As I reported in my book After: How America Confronted the September 12 Era and in a Newsweek column at the time (which focused on how the Red Cross was duped into becoming a gravy train for “lost business” grants to car service and limo drivers in New York who overstated their losses), despite its best intentions, the Red Cross was pretty bad at long-term relief. Tens of millions were wasted or even stolen. (Someone in Michigan got $286,000 to repay his dead brother’s mortgage.) And little of it was given out based on consistent, transparent standards. Will the Red Cross be similarly pressured into spending its surplus Sandy donations on projects it cannot handle?
If the Red Cross is still incompetent implementing long-term relief programs, but is planning again to provide them, that’s a story. If it has gotten better at using what is again likely to be hundreds of millions of dollars in donations to offer long-term aid, that’s an even better story. Or if 11 years after its 9/11 missteps, America’s go-to charity is using Sandy as another billboard for collecting funds only to hoard another windfall, that’s obviously something we need to know.

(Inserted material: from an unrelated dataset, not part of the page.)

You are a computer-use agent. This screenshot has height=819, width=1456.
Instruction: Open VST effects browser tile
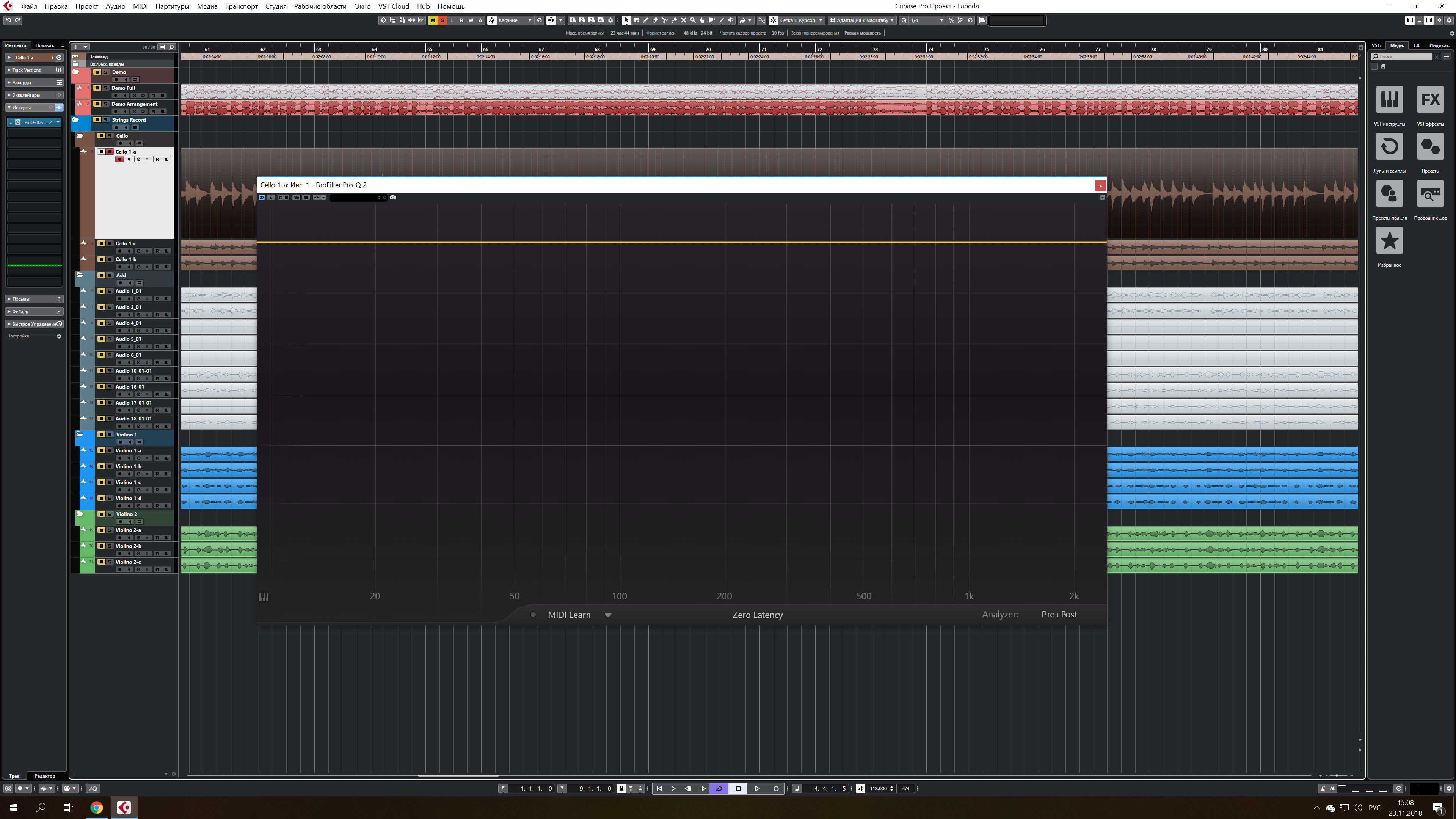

Getting Mitt’s transition papers:
No matter who wins the vote on Tuesday, someone ought to get as many of the transition memos generated by Governor Romney’s much-heralded transition task force as possible.

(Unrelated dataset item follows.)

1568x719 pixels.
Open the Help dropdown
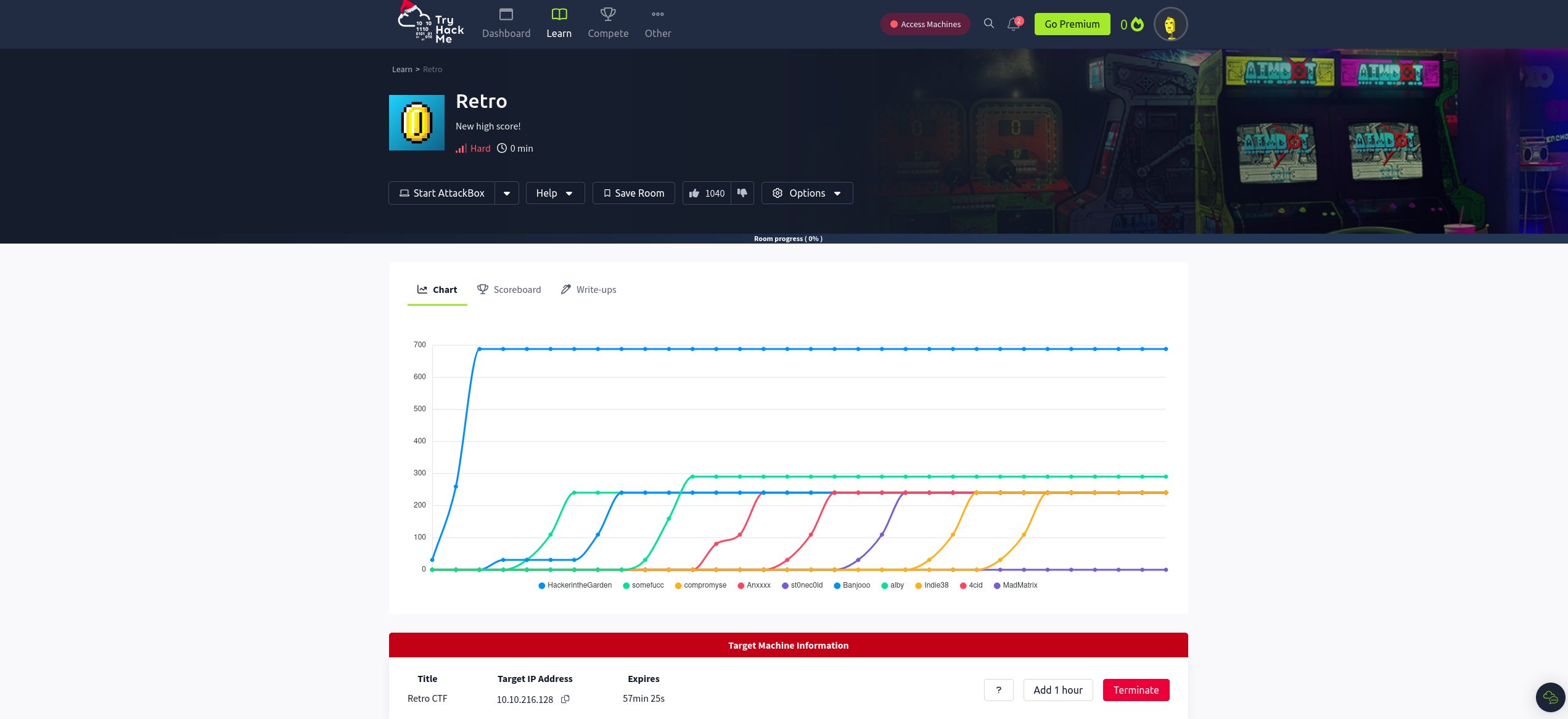[554, 193]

Obviously, if he wins, this will be great - though really difficult to obtain - material because it will shed immediate light on what his plans are. Is he going to be moderate Mitt or the “severe conservative” already thinking about heading off a challenge from the right in a 2016 Iowa caucus?

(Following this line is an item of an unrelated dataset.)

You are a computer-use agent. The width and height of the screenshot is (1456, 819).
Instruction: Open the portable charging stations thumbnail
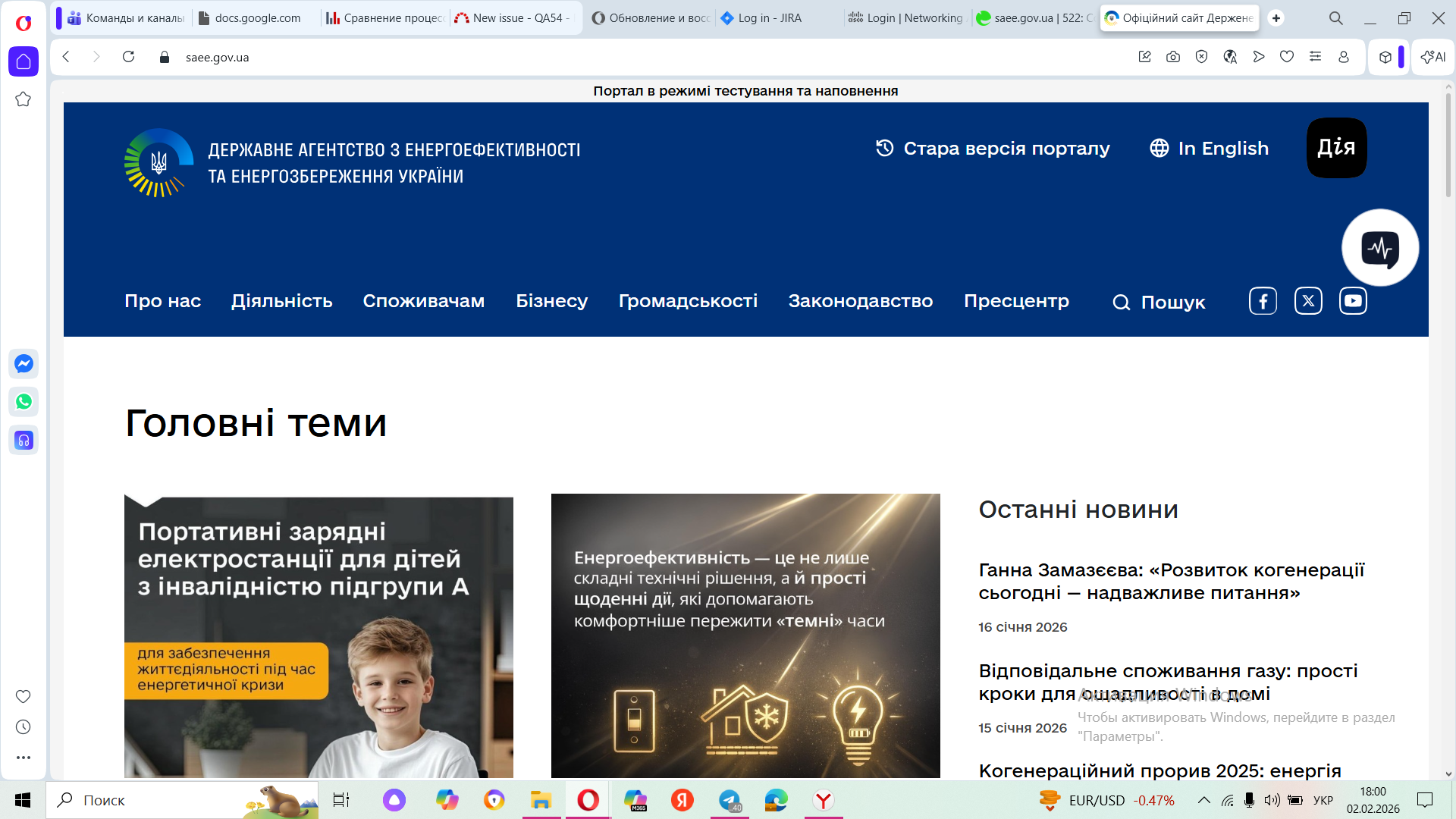click(x=318, y=637)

But even if Romney loses, the work done by his transition planners could make for some great stories. These papers, which will be much easier for a reporter to coax someone into leaking if President Obama wins, would tell us about the Romney Administration policy and personnel choices that might have been, while shedding light on who the real Romney is. They might also suggest some paths for President Obama to take toward bipartisanship. Suppose, for example, that Romney’s people - as a way toward ending the deficit stalemate - had a Simpson-Bowles-like plan in the works that reversed his “severe conservative” pledge not to ask the well-off to sacrifice extra tax payments. Obama could seize on it as a great idea and maybe even consider a cabinet post for a member of the transition team - such as its chief, former Utah governor Michael Leavitt, or even Romney himself — to lead the effort.
The ex-president’s book deal:
If Obama loses, I’d like to see a quick report on what his book advance is likely to be. After all, before he was anybody, he wrote a bestseller, Dreams from My Father, that showcased terrific writing and storytelling skills. The book revealed an autobiographer willing to share his thoughts and emotions to a degree that politicians usually do not. If Obama can make an account of growing up and going to Harvard Law School riveting, imagine what he can do with his most recent material.
Longer term, to get the scoop on an Obama book deal, someone needs to bird-dog Washington lawyer Robert Barnett, who has negotiated DC-centric books for authors ranging from Bill and Hillary Clinton, to Bob Woodward and Katharine Graham, to Sarah Palin and George W. and Laura Bush. Barnett represented Obama for the publication of his second book, The Audacity of Hope, and was on his presidential debate prep team.